Diary

Benazir Bhutto

My wake-up call goes off several times. I wish it would stop. It does not. Another day has dawned.

I get ready and go down to the office. It is empty except for my political secretary.

We go through the morning mail. The Portuguese ambassador has sent me a book by their poet Fernando Pessoa translated into Urdu. The Portuguese have done this to commemorate our golden jubilee year, which is really thoughtful of them.

I flip through the pages. I see the poems about women and sadness. I close the cover.

I jot down some additional points for my budget speech, slip an explanatory note for the office and leave.

As a Muslim woman, I cover my head with a veil, called a “Duppatta.” It keeps slipping unless one has a bee-hive hairstyle. Every time there’s a big speech, I have to try and make it to the hairdressers.

As a Muslim woman, I almost always go out accompanied by a lady companion. Gone are the days when I could hail a taxi or drive a car. I miss the informality of the past.

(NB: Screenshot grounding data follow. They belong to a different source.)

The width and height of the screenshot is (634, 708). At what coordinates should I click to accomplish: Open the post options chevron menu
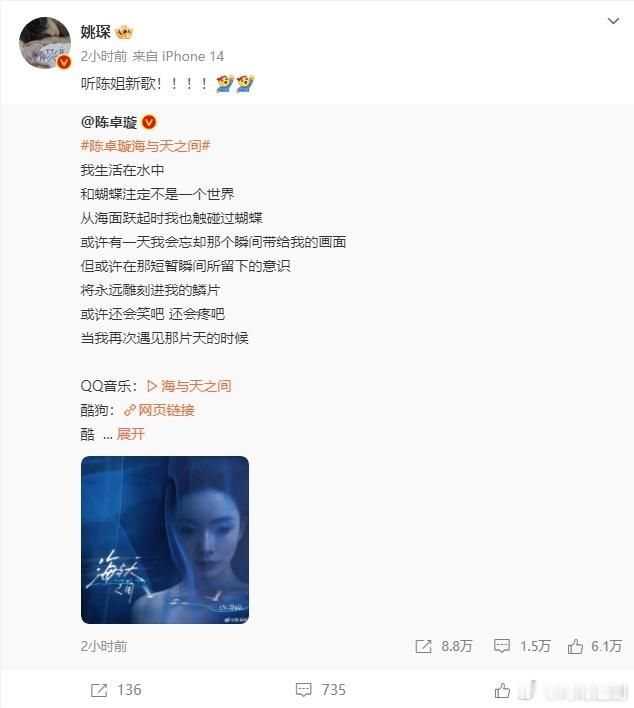pyautogui.click(x=613, y=21)
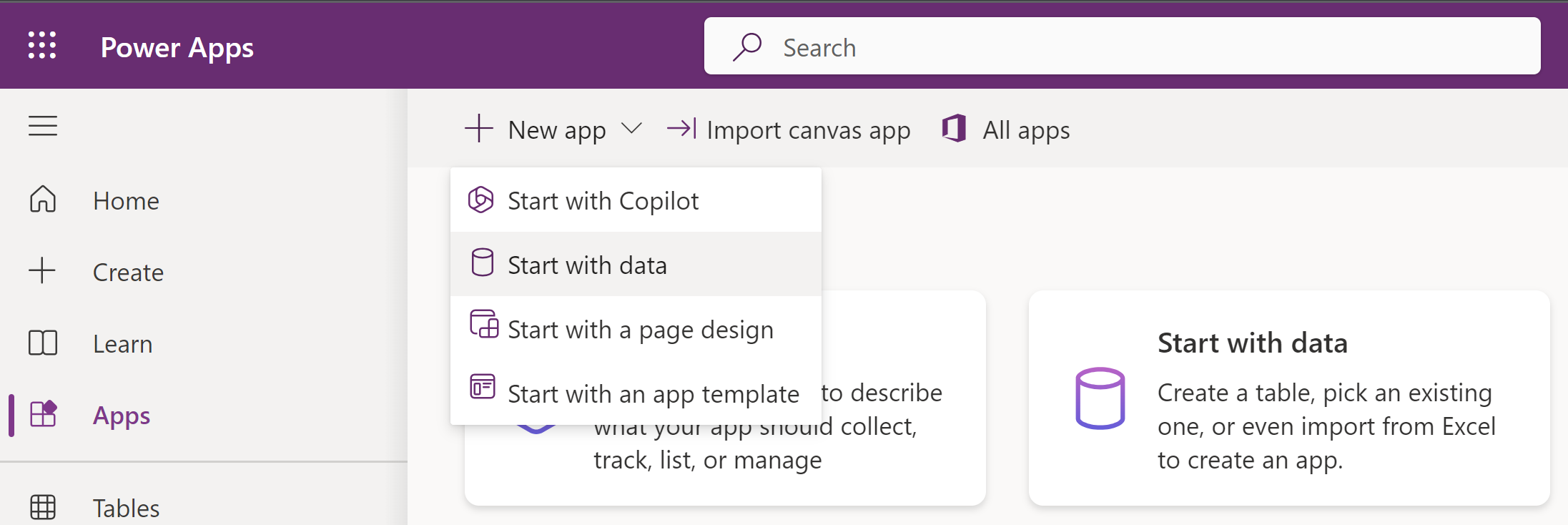
Task: Pick Start with a page design
Action: [640, 330]
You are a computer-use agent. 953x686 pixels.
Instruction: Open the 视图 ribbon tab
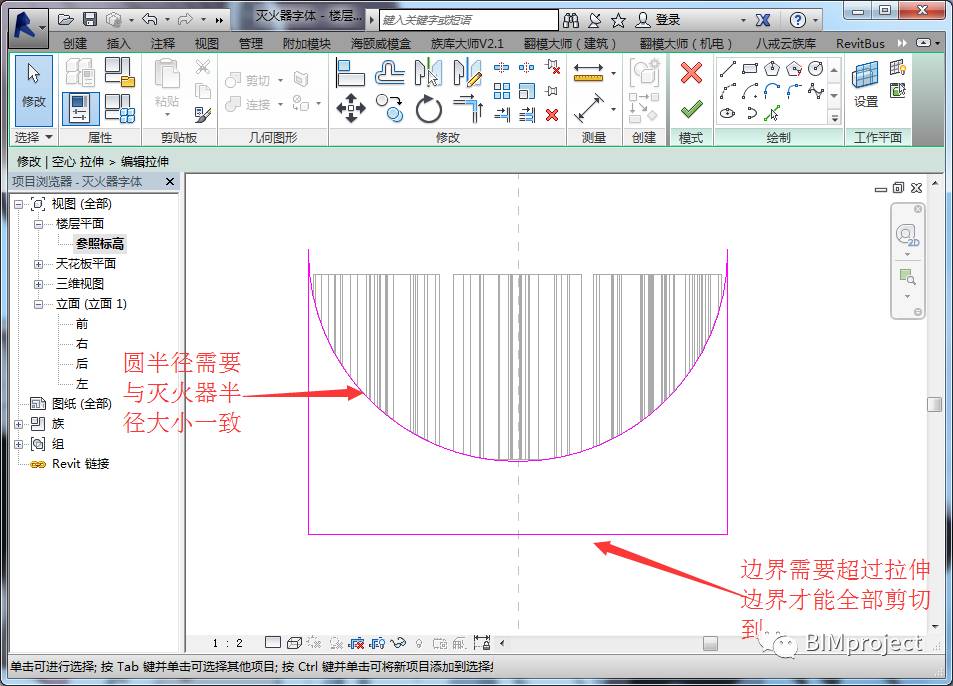(207, 43)
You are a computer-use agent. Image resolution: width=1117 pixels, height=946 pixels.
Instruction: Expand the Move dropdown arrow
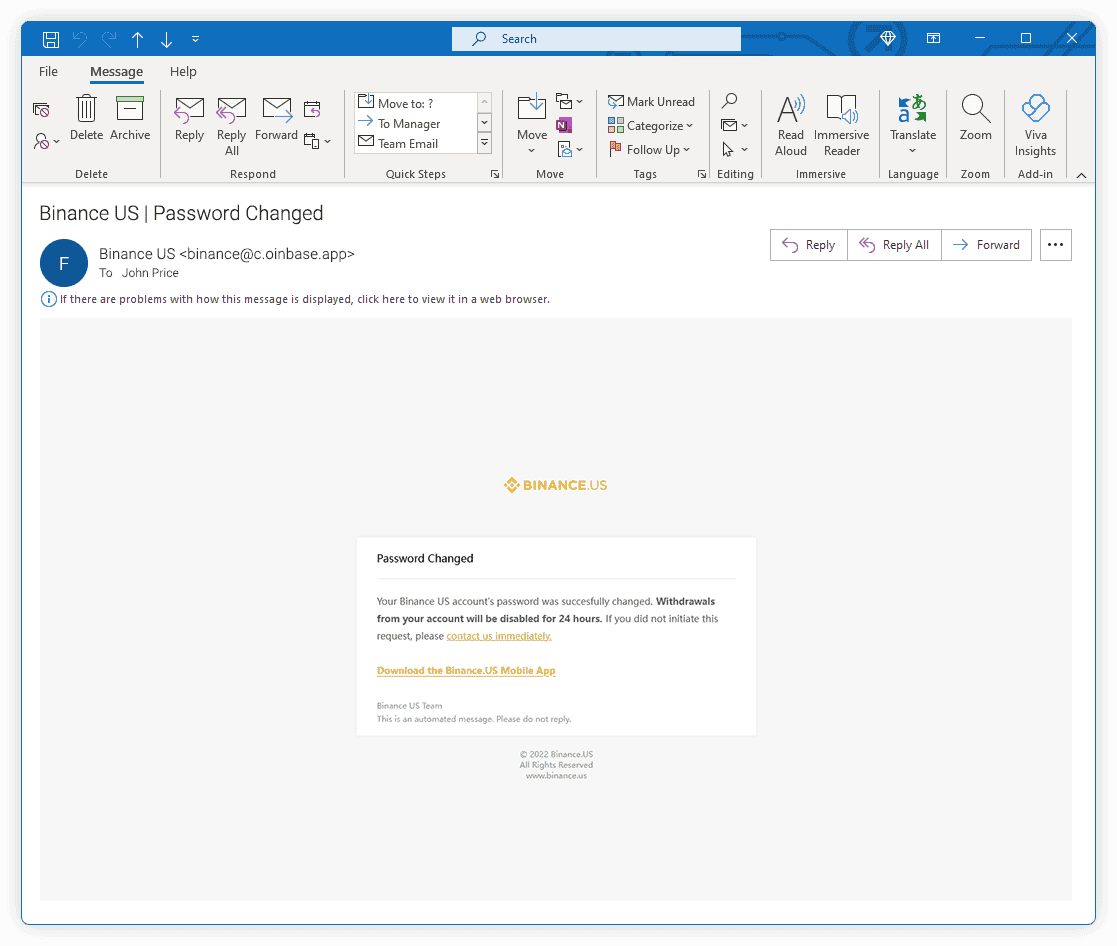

My political secretary Naheed accompanies me. I have two cups of tea at the parlor. Not good for my blood pressure, a little voice whispers, but I drink the tea anyway. You only live once.

We return to the house to find that the government has cut our electricity. It’s boiling hot. The computers are not working. I make corrections with sweat dripping all over. It gets into my eyes and blurs the page. I am angry but I concentrate on the work.

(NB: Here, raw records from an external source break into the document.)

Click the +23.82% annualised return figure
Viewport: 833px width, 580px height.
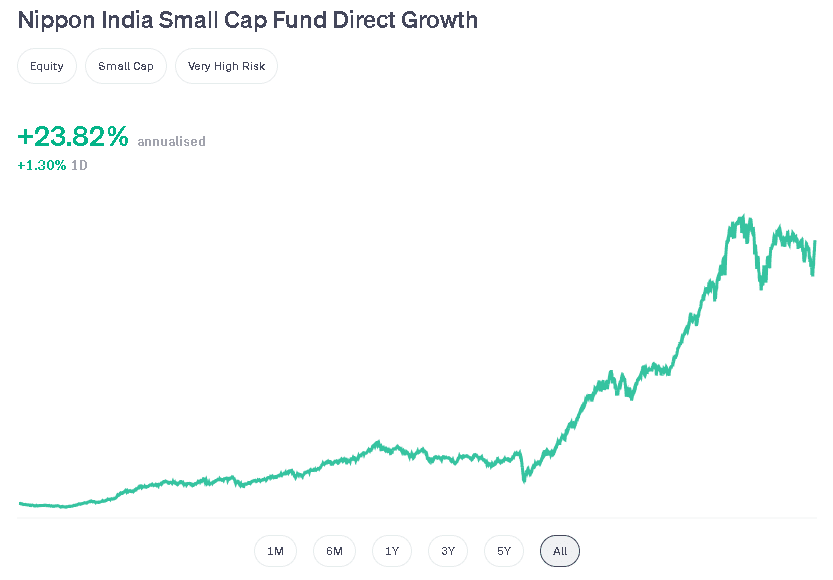[73, 138]
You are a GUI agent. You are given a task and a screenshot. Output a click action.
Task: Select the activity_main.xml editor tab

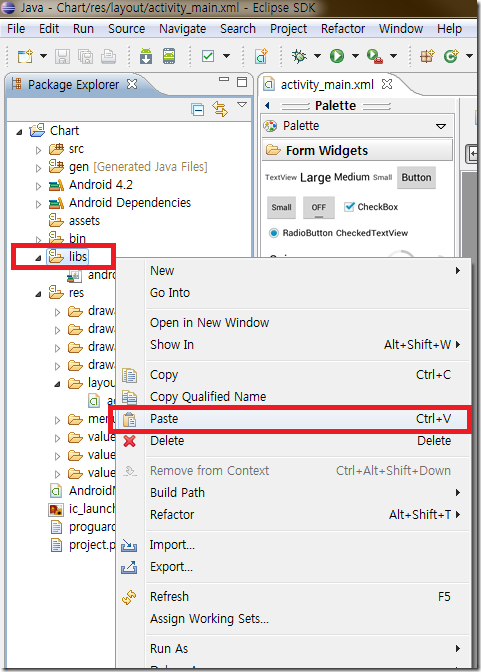[x=327, y=84]

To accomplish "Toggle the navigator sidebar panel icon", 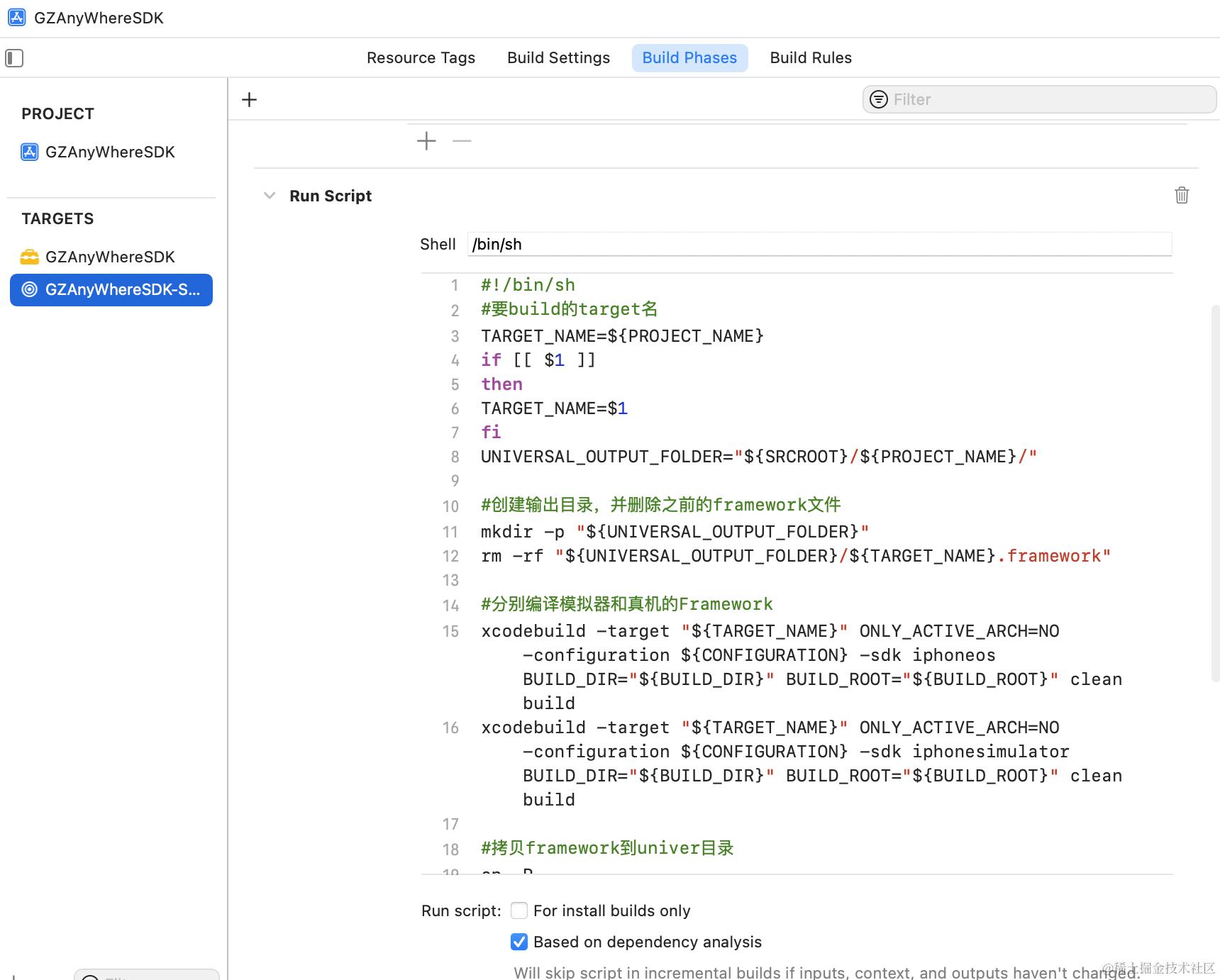I will 14,58.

We enter the National Assembly at 5:00 p.m. There are hardly any members. Good. There will be less heckling.

The speaker has broken with precedent and decided not to give the electronic media permission to film my speech. I get angry. Stop it, I say. That’s what they want. You are not going to play their game.

“I call upon the leader of the opposition to begin the general discussion on the budget proposals,” the gray-haired speaker intones.

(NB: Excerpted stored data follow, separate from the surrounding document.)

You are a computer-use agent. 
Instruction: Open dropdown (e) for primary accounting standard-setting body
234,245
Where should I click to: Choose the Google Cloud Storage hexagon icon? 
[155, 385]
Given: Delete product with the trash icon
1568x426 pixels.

Taking a deep breath I begin:

“Mr. Speaker, Sir,

“The budget proposals for 1997-98 presented by the finance minister are based on deceit, disinformation, distortion. This is a breach of the privilege of the House. The budget theme is to borrow. Borrow time and borrow money.”

I notice the House is beginning to fill up. The back-benchers can hardly contain themselves when I speak. They start muttering.

The finance minister has admitted that the civil servants are in a deep crisis. I respond, “When customs officials are punished for performing their duties, when police officials are accused of extrajudicial killings, when senior bureaucrats are tortured into making false statements, there will be a deep crisis.”

The Treasury benches start heckling. There are only 17 of us in the House and 160 of them.

I mention that the politics of revenge has frightened capital and paralyzed the economy. I begin to give a few examples. When I mention my political secretary, who has been imprisoned and freed on court orders three times, off-loaded from a flight once, tortured and asked to lie about me, the Treasury benches burst into an uproar.

I shout as loud as I can over the microphone, “Sir, why do they panic every time they hear the name of a woman?” That shuts them up. At least temporarily.

When I finish, the Treasury benches start discussing my speech. Their first speaker makes sexist remarks–“She is melodramatic. She should have gone to New York and performed in the theater. She would have been a prima donna.”

Bored, I sit back and begin to read the “Tasbee,” the Muslim rosary. When I finally get to my office in the Parliament I am too tired to meet the press. Instead I ask for water, tea, sandwiches, deep-fried chicken wings. I am rewarding myself for the one-and-a-half-hour speech delivered in a House where we have only a handful of supporters.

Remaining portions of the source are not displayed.